Information shown
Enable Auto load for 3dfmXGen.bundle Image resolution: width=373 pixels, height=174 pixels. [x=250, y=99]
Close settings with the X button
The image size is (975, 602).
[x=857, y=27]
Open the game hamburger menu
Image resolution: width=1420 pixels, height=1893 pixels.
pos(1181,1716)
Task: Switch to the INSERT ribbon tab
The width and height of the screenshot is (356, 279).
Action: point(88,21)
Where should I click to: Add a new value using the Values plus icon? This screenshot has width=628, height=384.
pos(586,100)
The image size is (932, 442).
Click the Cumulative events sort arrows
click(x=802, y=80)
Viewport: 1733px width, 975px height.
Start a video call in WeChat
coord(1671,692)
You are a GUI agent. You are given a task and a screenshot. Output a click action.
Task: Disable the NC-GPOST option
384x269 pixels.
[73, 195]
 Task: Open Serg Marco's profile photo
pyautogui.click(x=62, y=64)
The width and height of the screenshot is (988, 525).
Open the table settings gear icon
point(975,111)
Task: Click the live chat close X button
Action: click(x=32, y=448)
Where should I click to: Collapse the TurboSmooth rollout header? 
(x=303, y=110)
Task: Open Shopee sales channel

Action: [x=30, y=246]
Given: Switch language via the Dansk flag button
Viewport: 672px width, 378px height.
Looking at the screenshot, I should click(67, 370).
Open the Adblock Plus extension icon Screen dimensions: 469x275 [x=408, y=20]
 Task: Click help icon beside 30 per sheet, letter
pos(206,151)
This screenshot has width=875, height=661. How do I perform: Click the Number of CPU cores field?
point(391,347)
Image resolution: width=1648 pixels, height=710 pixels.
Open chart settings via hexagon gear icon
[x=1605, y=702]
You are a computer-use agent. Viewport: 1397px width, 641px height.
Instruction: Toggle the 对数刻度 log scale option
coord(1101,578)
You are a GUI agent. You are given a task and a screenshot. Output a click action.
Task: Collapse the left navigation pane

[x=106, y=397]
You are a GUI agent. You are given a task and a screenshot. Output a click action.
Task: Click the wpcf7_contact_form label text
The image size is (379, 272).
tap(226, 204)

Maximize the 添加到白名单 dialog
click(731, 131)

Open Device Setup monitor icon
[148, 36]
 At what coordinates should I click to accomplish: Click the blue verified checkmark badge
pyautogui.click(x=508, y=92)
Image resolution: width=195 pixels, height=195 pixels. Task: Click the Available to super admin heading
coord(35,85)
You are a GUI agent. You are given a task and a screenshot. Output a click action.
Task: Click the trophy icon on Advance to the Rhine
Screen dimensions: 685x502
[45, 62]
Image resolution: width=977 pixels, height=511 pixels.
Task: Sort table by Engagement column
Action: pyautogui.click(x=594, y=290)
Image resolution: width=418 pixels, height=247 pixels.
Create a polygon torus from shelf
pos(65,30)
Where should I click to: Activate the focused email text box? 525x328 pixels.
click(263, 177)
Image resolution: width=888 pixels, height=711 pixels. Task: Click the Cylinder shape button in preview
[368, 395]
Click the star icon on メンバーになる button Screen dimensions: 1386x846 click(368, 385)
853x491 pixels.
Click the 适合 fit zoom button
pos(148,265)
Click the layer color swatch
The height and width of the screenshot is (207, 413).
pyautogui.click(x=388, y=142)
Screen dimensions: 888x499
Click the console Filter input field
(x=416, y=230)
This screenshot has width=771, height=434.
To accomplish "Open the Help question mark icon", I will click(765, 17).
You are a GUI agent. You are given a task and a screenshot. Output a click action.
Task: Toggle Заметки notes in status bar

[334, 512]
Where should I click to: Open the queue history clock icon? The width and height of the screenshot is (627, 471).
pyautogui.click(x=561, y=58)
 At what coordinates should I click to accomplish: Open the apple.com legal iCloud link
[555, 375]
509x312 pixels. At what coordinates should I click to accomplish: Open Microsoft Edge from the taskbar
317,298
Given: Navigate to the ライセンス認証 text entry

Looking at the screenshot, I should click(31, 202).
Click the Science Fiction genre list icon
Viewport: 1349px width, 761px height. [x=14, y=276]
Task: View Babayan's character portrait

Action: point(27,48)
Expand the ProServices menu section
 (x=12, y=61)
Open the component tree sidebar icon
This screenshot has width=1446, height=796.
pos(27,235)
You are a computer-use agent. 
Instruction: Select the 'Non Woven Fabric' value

To be done
Please put the lines of all the rows above into a numbered list, leaving out any blank lines.

The completed task
1. Enable Auto load for 3dfmXGen.bundle Image resolution: width=373 pixels, height=174 pixels. [x=250, y=99]
2. Close settings with the X button
3. The image size is (975, 602).
4. [x=857, y=27]
5. Open the game hamburger menu
6. Image resolution: width=1420 pixels, height=1893 pixels.
7. pos(1181,1716)
8. Task: Switch to the INSERT ribbon tab
9. The width and height of the screenshot is (356, 279).
10. Action: point(88,21)
11. Where should I click to: Add a new value using the Values plus icon? This screenshot has width=628, height=384.
12. pos(586,100)
13. The image size is (932, 442).
14. Click the Cumulative events sort arrows
15. click(x=802, y=80)
16. Viewport: 1733px width, 975px height.
17. Start a video call in WeChat
18. coord(1671,692)
19. You are a GUI agent. You are given a task and a screenshot. Output a click action.
20. Task: Disable the NC-GPOST option
21. 384x269 pixels.
22. [73, 195]
23.  Task: Open Serg Marco's profile photo
24. pyautogui.click(x=62, y=64)
25. The width and height of the screenshot is (988, 525).
26. Open the table settings gear icon
27. point(975,111)
28. Task: Click the live chat close X button
29. Action: click(x=32, y=448)
30. Where should I click to: Collapse the TurboSmooth rollout header? 
31. (x=303, y=110)
32. Task: Open Shopee sales channel
33. Action: [x=30, y=246]
34. Given: Switch language via the Dansk flag button
35. Viewport: 672px width, 378px height.
36. Looking at the screenshot, I should click(67, 370).
37. Open the Adblock Plus extension icon Screen dimensions: 469x275 [x=408, y=20]
38.  Task: Click help icon beside 30 per sheet, letter
39. pos(206,151)
40. This screenshot has width=875, height=661. How do I perform: Click the Number of CPU cores field?
41. point(391,347)
42. Image resolution: width=1648 pixels, height=710 pixels.
43. Open chart settings via hexagon gear icon
44. [x=1605, y=702]
45. You are a computer-use agent. Viewport: 1397px width, 641px height.
46. Instruction: Toggle the 对数刻度 log scale option
47. coord(1101,578)
48. You are a GUI agent. You are given a task and a screenshot. Output a click action.
49. Task: Collapse the left navigation pane
50. [x=106, y=397]
51. You are a GUI agent. You are given a task and a screenshot. Output a click action.
52. Task: Click the wpcf7_contact_form label text
53. The image size is (379, 272).
54. tap(226, 204)
55. Maximize the 添加到白名单 dialog
56. click(731, 131)
57. Open Device Setup monitor icon
58. [148, 36]
59.  At what coordinates should I click to accomplish: Click the blue verified checkmark badge
60. pyautogui.click(x=508, y=92)
61. Image resolution: width=195 pixels, height=195 pixels. Task: Click the Available to super admin heading
62. coord(35,85)
63. You are a GUI agent. You are given a task and a screenshot. Output a click action.
64. Task: Click the trophy icon on Advance to the Rhine
65. Screen dimensions: 685x502
66. [45, 62]
67. Image resolution: width=977 pixels, height=511 pixels.
68. Task: Sort table by Engagement column
69. Action: pyautogui.click(x=594, y=290)
70. Image resolution: width=418 pixels, height=247 pixels.
71. Create a polygon torus from shelf
72. pos(65,30)
73. Where should I click to: Activate the focused email text box? 525x328 pixels.
74. click(263, 177)
75. Image resolution: width=888 pixels, height=711 pixels. Task: Click the Cylinder shape button in preview
76. [368, 395]
77. Click the star icon on メンバーになる button Screen dimensions: 1386x846 click(368, 385)
78. 853x491 pixels.
79. Click the 适合 fit zoom button
80. pos(148,265)
81. Click the layer color swatch
82. The height and width of the screenshot is (207, 413).
83. pyautogui.click(x=388, y=142)
84. Screen dimensions: 888x499
85. Click the console Filter input field
86. (x=416, y=230)
87. This screenshot has width=771, height=434.
88. To accomplish "Open the Help question mark icon", I will click(765, 17).
89. You are a GUI agent. You are given a task and a screenshot. Output a click action.
90. Task: Toggle Заметки notes in status bar
91. [334, 512]
92. Where should I click to: Open the queue history clock icon? The width and height of the screenshot is (627, 471).
93. pyautogui.click(x=561, y=58)
94.  At what coordinates should I click to accomplish: Open the apple.com legal iCloud link
95. [555, 375]
96. 509x312 pixels. At what coordinates should I click to accomplish: Open Microsoft Edge from the taskbar
97. 317,298
98. Given: Navigate to the ライセンス認証 text entry
99. Looking at the screenshot, I should click(31, 202).
100. Click the Science Fiction genre list icon
101. Viewport: 1349px width, 761px height. [x=14, y=276]
102. Task: View Babayan's character portrait
103. Action: point(27,48)
104. Expand the ProServices menu section
105.  (x=12, y=61)
106. Open the component tree sidebar icon
107. This screenshot has width=1446, height=796.
108. pos(27,235)
109. You are a computer-use agent. 
110. Instruction: Select the 'Non Woven Fabric' value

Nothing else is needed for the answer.